Les morceaux de partis politiques rassemblés en février 1996 pour composer le CDP ont fini par se dessouder. Parce que, disent les partants, « il n’y a pas de démocratie au sein du parti ». A la conquête donc de la démocratie, Simon Compaoré, Salif Diallo, Roch Marc Christian Kaboré et consorts ont décidé d’aller par eux-mêmes au front. Le combat sera donc rude puisque, d’un côté comme de l’autre, ce sont des gens qui se connaissent bien. Mais, à l’analyse, tout comme les refondateurs qui avaient quitté le navire, les démissionnaires du CDP d’aujourd’hui ne réclament pas, en vérité, autre chose que la refondation. Suffit-il donc à leur ouvrir grandement la porte pour voir les morceaux se recoller ? A l’évidence, les déclarations sur le Sénat et les velléités de révision de l’article 37 de la Constitution pour sauter le verrou de la limitation des mandats présidentiels ne sont juste que pour attirer la sympathie de l’opinion sur leur mouvement.
Sans doute que le paysage politique national sera recomposé. Avec cette démission groupée de membres du bureau politique national du Congrès pour la démocratie et le progrès (CDP). Que ce soit au sein du pouvoir ou dans l’opposition, il va falloir rebattre les cartes et reprendre le jeu. En effet, l’opposition politique regroupée autour de Zéphirin Diabré courtise déjà les partants du CDP « afin qu’ils viennent renforcer leurs rangs ». Non pas pour jouer les premiers rôles, parce qu’eux les jouent déjà. Seulement, si de « gros calibres » comme Salif Diallo, Simon Compaoré ou encore Roch Marc Christian Kaboré doivent aller à l’opposition, ce n’est sans doute pas pour jouer les seconds rôles. Qu’ils refusent de jouer au sein du CDP. C’est dire que le mouvement actuel, s’il prend de l’ampleur et s’installe véritablement va fragiliser l’opposition politique telle qu’elle est.
Ce n’est pas non plus Zéphirin Diabré, auréolé de ses 19 députés à l’Assemblée, bombardé chef de file de l’opposition politique et qui a réussi en peu de temps à organiser des manifestations réussies qui va descendre de son piédestal pour jouer le rôle d’accompagnant. Encore moins un Ablassé Ouédraogo ou un Jean Hubert qui croient fermement que le temps est enfin arrivé pour eux d’être au-devant de certaines choses. On peut donc croire que l’opposition politique reste méfiante vis-à-vis de ces dinosaures qui jouent en réalité à la revanche, pour ne pas dire à la vengeance, parce qu’ils ne sont pas prêts de disparaitre …politiquement. Ou du moins ne veulent pas accepter de jouer les petites cartes.

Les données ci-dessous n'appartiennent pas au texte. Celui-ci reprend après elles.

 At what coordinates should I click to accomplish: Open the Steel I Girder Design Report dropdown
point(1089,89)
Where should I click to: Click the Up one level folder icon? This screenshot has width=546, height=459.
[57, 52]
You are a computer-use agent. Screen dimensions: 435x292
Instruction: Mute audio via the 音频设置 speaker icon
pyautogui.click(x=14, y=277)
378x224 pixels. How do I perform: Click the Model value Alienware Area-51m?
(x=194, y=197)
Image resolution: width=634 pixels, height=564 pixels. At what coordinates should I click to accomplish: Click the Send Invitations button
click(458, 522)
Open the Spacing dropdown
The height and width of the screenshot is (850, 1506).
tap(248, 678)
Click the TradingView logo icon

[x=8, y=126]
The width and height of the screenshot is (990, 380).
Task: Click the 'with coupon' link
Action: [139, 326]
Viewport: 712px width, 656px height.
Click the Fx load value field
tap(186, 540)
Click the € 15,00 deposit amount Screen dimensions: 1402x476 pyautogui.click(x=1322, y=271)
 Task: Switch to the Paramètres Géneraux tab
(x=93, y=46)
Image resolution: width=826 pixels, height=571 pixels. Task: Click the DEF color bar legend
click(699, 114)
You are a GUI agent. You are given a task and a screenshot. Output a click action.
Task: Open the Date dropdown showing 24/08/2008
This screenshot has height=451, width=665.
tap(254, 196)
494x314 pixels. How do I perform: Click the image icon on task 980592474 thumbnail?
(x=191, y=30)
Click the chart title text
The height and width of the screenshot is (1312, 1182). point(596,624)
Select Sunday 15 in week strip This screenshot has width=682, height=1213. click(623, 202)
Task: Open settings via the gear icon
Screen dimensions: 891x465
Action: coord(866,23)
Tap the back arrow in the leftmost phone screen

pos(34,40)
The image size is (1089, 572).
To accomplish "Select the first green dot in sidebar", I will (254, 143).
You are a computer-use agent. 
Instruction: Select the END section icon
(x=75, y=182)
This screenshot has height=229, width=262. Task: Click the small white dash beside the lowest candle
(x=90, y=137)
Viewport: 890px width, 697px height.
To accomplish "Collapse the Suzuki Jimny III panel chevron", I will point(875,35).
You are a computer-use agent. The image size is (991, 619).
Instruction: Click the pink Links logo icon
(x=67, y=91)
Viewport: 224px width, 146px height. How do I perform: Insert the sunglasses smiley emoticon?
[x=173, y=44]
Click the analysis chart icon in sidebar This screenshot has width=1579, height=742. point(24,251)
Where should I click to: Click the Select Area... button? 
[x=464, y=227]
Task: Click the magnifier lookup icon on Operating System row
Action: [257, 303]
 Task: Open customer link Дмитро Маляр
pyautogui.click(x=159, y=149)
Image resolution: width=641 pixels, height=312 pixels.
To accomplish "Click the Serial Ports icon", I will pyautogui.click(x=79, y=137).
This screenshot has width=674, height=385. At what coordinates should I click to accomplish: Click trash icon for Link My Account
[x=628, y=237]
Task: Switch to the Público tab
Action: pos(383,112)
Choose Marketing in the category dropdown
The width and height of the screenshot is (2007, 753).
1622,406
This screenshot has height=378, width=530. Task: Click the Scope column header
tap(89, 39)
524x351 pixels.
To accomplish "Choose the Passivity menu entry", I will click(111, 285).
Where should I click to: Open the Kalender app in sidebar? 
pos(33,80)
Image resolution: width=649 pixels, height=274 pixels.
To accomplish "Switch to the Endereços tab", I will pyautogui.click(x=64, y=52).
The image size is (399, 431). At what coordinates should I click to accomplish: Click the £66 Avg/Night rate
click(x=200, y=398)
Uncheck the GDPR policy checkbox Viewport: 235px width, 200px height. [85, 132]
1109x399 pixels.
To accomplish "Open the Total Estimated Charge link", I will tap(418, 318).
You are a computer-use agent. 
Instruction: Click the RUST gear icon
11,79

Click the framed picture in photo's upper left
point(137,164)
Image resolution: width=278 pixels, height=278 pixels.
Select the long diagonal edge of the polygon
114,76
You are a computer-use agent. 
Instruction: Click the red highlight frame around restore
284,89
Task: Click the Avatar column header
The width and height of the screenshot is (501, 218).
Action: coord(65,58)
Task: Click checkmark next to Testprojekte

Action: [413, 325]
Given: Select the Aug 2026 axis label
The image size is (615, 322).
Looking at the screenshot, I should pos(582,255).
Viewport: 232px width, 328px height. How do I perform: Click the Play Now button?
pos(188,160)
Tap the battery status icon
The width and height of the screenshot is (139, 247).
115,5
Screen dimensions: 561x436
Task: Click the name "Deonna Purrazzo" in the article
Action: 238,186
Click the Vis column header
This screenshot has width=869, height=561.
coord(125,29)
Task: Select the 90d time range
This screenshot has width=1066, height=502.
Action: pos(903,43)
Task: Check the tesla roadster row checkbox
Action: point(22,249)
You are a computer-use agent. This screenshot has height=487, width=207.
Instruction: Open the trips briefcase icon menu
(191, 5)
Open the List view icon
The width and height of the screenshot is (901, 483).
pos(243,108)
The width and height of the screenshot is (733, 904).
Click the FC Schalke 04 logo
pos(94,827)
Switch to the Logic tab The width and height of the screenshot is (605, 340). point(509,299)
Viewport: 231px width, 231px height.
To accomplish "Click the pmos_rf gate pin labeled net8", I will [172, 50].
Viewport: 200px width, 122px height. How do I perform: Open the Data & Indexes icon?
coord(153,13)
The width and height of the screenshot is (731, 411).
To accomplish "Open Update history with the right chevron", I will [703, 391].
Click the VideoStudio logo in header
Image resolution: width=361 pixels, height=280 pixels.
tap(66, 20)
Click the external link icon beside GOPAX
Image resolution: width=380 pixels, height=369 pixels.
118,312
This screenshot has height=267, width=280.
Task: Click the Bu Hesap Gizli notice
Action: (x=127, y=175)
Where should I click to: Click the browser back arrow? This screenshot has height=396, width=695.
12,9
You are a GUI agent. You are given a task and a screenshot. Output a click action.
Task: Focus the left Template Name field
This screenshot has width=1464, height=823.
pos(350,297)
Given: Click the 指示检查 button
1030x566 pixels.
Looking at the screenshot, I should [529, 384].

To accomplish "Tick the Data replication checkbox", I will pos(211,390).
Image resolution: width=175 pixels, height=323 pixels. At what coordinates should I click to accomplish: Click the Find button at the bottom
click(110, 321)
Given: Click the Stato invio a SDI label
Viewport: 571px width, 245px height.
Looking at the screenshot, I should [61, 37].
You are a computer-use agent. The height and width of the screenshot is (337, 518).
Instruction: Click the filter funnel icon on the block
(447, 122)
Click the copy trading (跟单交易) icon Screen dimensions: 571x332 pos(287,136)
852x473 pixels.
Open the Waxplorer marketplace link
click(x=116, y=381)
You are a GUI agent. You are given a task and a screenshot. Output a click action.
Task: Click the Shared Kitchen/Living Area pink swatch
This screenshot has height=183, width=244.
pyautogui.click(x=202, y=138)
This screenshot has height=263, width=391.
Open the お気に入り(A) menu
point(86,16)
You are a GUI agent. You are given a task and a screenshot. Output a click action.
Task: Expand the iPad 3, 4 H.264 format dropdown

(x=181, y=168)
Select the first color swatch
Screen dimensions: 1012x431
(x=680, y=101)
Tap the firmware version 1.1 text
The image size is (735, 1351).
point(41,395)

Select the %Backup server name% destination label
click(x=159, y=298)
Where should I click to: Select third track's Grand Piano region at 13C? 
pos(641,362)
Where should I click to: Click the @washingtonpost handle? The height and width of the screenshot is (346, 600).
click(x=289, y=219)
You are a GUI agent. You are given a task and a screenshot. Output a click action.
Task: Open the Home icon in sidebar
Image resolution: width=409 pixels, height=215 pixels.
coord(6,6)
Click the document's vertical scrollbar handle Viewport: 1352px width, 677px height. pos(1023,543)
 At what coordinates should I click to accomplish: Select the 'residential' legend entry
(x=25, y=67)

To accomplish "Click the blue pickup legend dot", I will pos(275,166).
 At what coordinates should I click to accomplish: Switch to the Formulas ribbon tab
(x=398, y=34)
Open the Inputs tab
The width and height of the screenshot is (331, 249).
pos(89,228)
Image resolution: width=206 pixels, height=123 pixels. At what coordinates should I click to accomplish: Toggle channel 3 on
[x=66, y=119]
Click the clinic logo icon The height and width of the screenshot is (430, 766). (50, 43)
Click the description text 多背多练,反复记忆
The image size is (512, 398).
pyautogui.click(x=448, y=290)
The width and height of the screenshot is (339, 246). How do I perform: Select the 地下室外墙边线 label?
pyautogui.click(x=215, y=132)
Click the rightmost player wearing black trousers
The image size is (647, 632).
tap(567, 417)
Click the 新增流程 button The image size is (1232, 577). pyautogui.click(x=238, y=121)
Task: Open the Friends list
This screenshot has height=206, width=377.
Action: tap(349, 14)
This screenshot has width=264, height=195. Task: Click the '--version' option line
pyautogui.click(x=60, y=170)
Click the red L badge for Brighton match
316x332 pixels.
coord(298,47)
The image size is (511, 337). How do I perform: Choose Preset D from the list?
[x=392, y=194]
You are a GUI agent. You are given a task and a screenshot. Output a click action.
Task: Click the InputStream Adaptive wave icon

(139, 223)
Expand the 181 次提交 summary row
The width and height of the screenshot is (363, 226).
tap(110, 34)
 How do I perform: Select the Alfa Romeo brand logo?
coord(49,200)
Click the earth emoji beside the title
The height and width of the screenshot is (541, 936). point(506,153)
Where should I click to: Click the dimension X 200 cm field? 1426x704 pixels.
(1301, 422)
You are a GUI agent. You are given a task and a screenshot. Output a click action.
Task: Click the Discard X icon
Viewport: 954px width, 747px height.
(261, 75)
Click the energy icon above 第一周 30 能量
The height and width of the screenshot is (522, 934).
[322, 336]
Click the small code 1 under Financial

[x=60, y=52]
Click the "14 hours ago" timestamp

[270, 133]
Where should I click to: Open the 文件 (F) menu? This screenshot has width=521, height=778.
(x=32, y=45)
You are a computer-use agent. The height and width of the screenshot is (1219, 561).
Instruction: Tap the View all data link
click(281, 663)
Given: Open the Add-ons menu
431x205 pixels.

S’ils créent un parti politique, ils puiseront leurs militants inéluctablement et dans l’opposition et dans la majorité. On aura ainsi, trois grandes forces politiques qui s’affronteront. Ce qui rendra la vie politique suffisamment intéressante. Seulement, les démissionnaires risquent de ne pouvoir convaincre suffisamment de Burkinabé car, ils ont été les premiers artisans de la situation politique, économique qu’ils dénoncent eux-mêmes aujourd’hui. Si bien qu’on peut comprendre qu’ils jouent plutôt leurs intérêts personnels que pour des convictions démocratiques véritables. C’est dire donc que les « démissionnaires » du CDP risquent d’être vite rattrapés par leur propre passé récent. Qui demeure très frais dans les esprits des Burkinabé. Ainsi, leur mouvement n’aura eu de sens que le seul fait d’avoir créé un déclic dans les esprits des populations et animé la vie politique.